WHAT THE EXERCISE ASKS: Rewrite the entries below, changing every "GUI agent" to "desktop assistant" and leaving everything else as it is.

======== SOURCE MATERIAL ========

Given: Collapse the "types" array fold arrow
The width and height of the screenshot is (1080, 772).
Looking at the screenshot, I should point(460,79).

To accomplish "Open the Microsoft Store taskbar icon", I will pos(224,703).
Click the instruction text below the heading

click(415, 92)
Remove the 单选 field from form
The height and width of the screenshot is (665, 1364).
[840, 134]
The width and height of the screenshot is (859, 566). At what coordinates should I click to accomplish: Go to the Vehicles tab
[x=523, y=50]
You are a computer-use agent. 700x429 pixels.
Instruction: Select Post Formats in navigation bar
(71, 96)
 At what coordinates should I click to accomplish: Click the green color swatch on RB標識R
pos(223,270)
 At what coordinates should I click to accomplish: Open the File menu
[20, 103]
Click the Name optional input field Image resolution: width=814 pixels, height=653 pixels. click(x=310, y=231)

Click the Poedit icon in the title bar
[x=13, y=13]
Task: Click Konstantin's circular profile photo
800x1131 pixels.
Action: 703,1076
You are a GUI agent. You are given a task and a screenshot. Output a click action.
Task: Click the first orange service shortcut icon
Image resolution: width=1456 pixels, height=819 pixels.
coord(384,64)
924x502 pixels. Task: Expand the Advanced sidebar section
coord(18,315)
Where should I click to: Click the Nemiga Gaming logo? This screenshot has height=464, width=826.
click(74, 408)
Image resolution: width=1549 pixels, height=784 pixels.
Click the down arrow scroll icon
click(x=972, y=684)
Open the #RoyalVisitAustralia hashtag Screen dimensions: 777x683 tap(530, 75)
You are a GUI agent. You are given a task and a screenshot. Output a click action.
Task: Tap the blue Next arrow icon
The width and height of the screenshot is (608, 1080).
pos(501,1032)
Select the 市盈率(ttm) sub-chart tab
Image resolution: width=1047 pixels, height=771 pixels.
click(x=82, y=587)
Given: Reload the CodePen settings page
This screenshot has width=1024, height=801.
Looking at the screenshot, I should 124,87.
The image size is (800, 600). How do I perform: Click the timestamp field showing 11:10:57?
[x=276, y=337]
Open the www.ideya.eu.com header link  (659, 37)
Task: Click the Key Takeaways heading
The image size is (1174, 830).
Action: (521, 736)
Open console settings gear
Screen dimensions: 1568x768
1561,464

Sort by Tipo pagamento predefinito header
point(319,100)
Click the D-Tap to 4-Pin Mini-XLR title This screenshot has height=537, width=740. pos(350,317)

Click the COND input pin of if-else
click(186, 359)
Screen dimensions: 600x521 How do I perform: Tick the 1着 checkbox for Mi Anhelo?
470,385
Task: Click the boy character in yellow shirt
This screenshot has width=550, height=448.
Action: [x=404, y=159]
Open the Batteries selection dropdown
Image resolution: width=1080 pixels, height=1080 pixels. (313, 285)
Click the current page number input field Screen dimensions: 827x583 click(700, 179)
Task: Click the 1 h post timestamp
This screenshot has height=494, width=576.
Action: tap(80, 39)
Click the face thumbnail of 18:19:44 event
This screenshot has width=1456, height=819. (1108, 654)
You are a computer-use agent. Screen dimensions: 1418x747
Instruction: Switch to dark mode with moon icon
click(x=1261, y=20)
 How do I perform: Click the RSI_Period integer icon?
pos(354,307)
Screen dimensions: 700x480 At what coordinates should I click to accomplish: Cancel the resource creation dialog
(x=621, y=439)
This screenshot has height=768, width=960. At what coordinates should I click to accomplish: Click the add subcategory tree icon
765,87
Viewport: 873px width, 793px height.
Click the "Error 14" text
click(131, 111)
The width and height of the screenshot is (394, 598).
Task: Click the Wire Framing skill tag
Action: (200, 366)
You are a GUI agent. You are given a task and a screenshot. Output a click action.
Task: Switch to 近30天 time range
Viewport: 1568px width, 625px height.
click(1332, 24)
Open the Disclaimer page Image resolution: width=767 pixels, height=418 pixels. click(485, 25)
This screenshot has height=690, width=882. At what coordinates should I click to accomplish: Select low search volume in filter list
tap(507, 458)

========

SOLUTION TO THE EXERCISE:
Given: Collapse the "types" array fold arrow
The width and height of the screenshot is (1080, 772).
Looking at the screenshot, I should point(460,79).

To accomplish "Open the Microsoft Store taskbar icon", I will pos(224,703).
Click the instruction text below the heading

click(415, 92)
Remove the 单选 field from form
The height and width of the screenshot is (665, 1364).
[840, 134]
The width and height of the screenshot is (859, 566). At what coordinates should I click to accomplish: Go to the Vehicles tab
[x=523, y=50]
You are a computer-use agent. 700x429 pixels.
Instruction: Select Post Formats in navigation bar
(71, 96)
 At what coordinates should I click to accomplish: Click the green color swatch on RB標識R
pos(223,270)
 At what coordinates should I click to accomplish: Open the File menu
[20, 103]
Click the Name optional input field Image resolution: width=814 pixels, height=653 pixels. click(x=310, y=231)

Click the Poedit icon in the title bar
[x=13, y=13]
Task: Click Konstantin's circular profile photo
800x1131 pixels.
Action: 703,1076
You are a desktop assistant. You are given a task and a screenshot. Output a click action.
Task: Click the first orange service shortcut icon
Image resolution: width=1456 pixels, height=819 pixels.
coord(384,64)
924x502 pixels. Task: Expand the Advanced sidebar section
coord(18,315)
Where should I click to: Click the Nemiga Gaming logo? This screenshot has height=464, width=826.
click(74, 408)
Image resolution: width=1549 pixels, height=784 pixels.
Click the down arrow scroll icon
click(x=972, y=684)
Open the #RoyalVisitAustralia hashtag Screen dimensions: 777x683 tap(530, 75)
You are a desktop assistant. You are given a task and a screenshot. Output a click action.
Task: Tap the blue Next arrow icon
The width and height of the screenshot is (608, 1080).
pos(501,1032)
Select the 市盈率(ttm) sub-chart tab
Image resolution: width=1047 pixels, height=771 pixels.
click(x=82, y=587)
Given: Reload the CodePen settings page
This screenshot has width=1024, height=801.
Looking at the screenshot, I should 124,87.
The image size is (800, 600). How do I perform: Click the timestamp field showing 11:10:57?
[x=276, y=337]
Open the www.ideya.eu.com header link  (659, 37)
Task: Click the Key Takeaways heading
The image size is (1174, 830).
Action: (521, 736)
Open console settings gear
Screen dimensions: 1568x768
1561,464

Sort by Tipo pagamento predefinito header
point(319,100)
Click the D-Tap to 4-Pin Mini-XLR title This screenshot has height=537, width=740. pos(350,317)

Click the COND input pin of if-else
click(186, 359)
Screen dimensions: 600x521 How do I perform: Tick the 1着 checkbox for Mi Anhelo?
470,385
Task: Click the boy character in yellow shirt
This screenshot has width=550, height=448.
Action: [x=404, y=159]
Open the Batteries selection dropdown
Image resolution: width=1080 pixels, height=1080 pixels. (313, 285)
Click the current page number input field Screen dimensions: 827x583 click(700, 179)
Task: Click the 1 h post timestamp
This screenshot has height=494, width=576.
Action: tap(80, 39)
Click the face thumbnail of 18:19:44 event
This screenshot has width=1456, height=819. (1108, 654)
You are a computer-use agent. Screen dimensions: 1418x747
Instruction: Switch to dark mode with moon icon
click(x=1261, y=20)
 How do I perform: Click the RSI_Period integer icon?
pos(354,307)
Screen dimensions: 700x480 At what coordinates should I click to accomplish: Cancel the resource creation dialog
(x=621, y=439)
This screenshot has height=768, width=960. At what coordinates should I click to accomplish: Click the add subcategory tree icon
765,87
Viewport: 873px width, 793px height.
Click the "Error 14" text
click(131, 111)
The width and height of the screenshot is (394, 598).
Task: Click the Wire Framing skill tag
Action: (200, 366)
You are a desktop assistant. You are given a task and a screenshot. Output a click action.
Task: Switch to 近30天 time range
Viewport: 1568px width, 625px height.
click(1332, 24)
Open the Disclaimer page Image resolution: width=767 pixels, height=418 pixels. click(485, 25)
This screenshot has height=690, width=882. At what coordinates should I click to accomplish: Select low search volume in filter list
tap(507, 458)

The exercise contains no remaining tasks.